Data items:
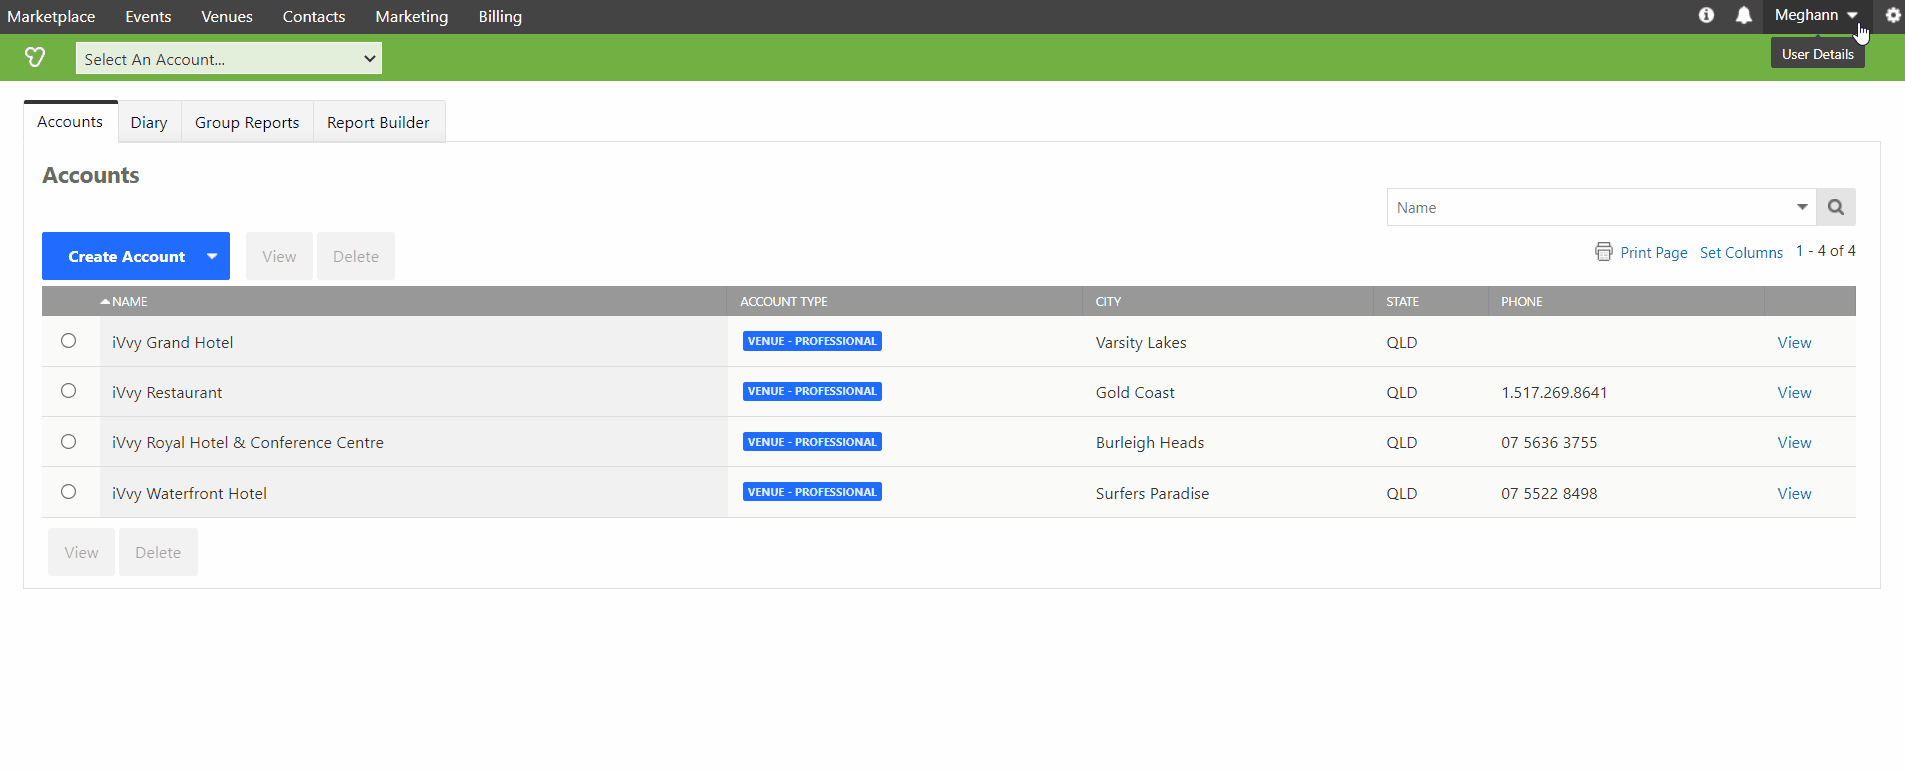Viewport: 1905px width, 771px height.
Task: Click the iVvy heart logo icon
Action: [x=35, y=58]
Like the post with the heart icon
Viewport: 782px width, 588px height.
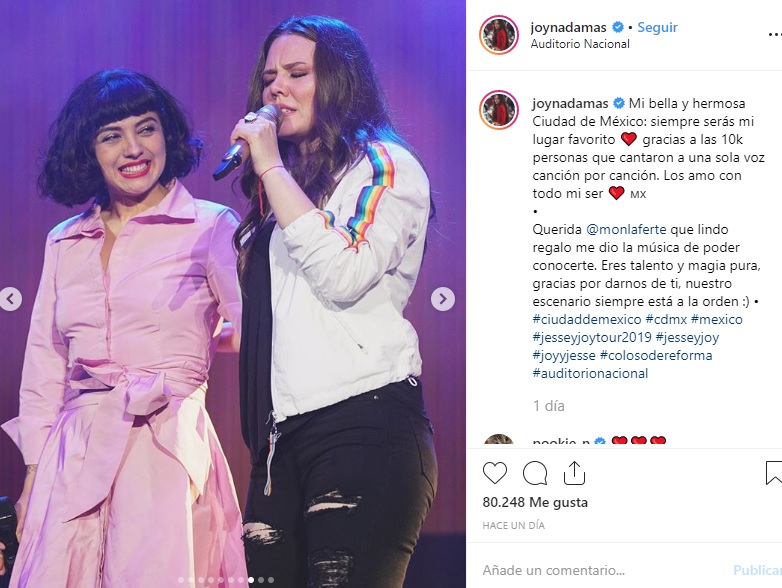495,473
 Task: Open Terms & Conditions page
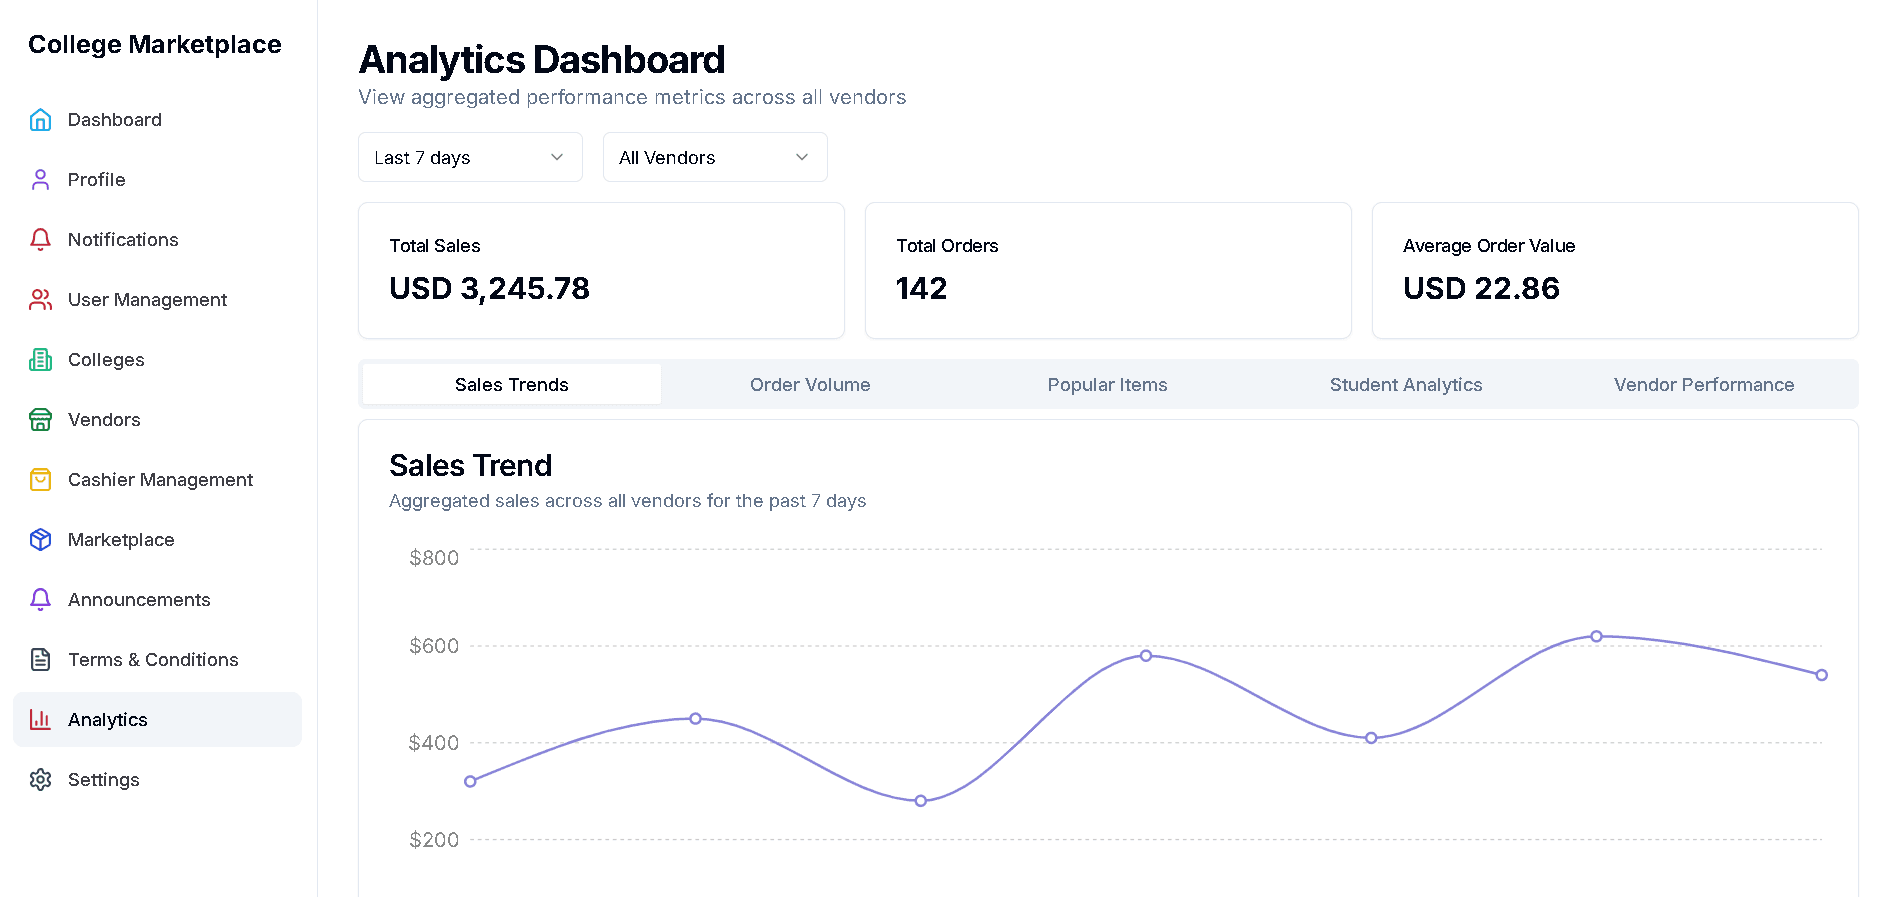tap(153, 660)
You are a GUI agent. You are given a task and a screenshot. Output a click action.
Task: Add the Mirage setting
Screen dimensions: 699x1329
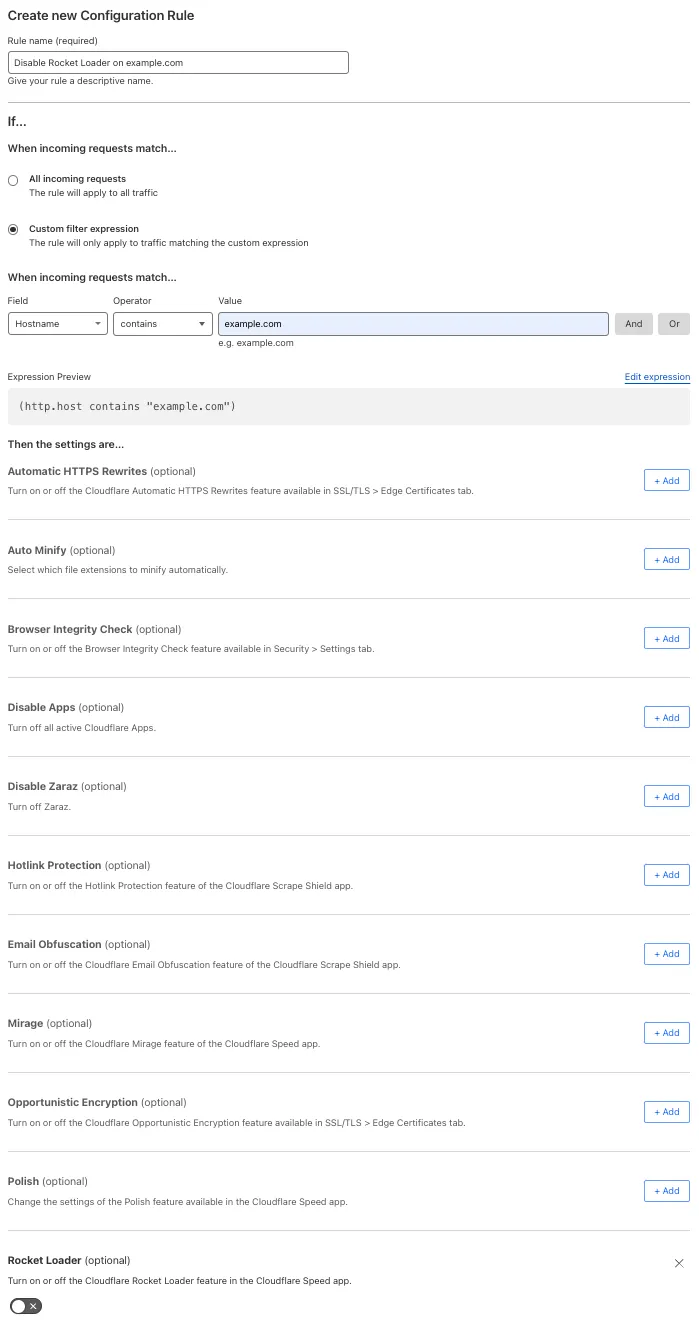pos(666,1033)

■ What is required: The lines from the one holding "Viewport: 782px width, 588px height." to the final line of the entries are to be duplicated exactly, and the pictures are to be left out.

■ Result below:
Viewport: 782px width, 588px height.
495,473
 Task: Open Terms & Conditions page
tap(153, 660)
You are a GUI agent. You are given a task and a screenshot. Output a click action.
Task: Add the Mirage setting
Screen dimensions: 699x1329
pos(666,1033)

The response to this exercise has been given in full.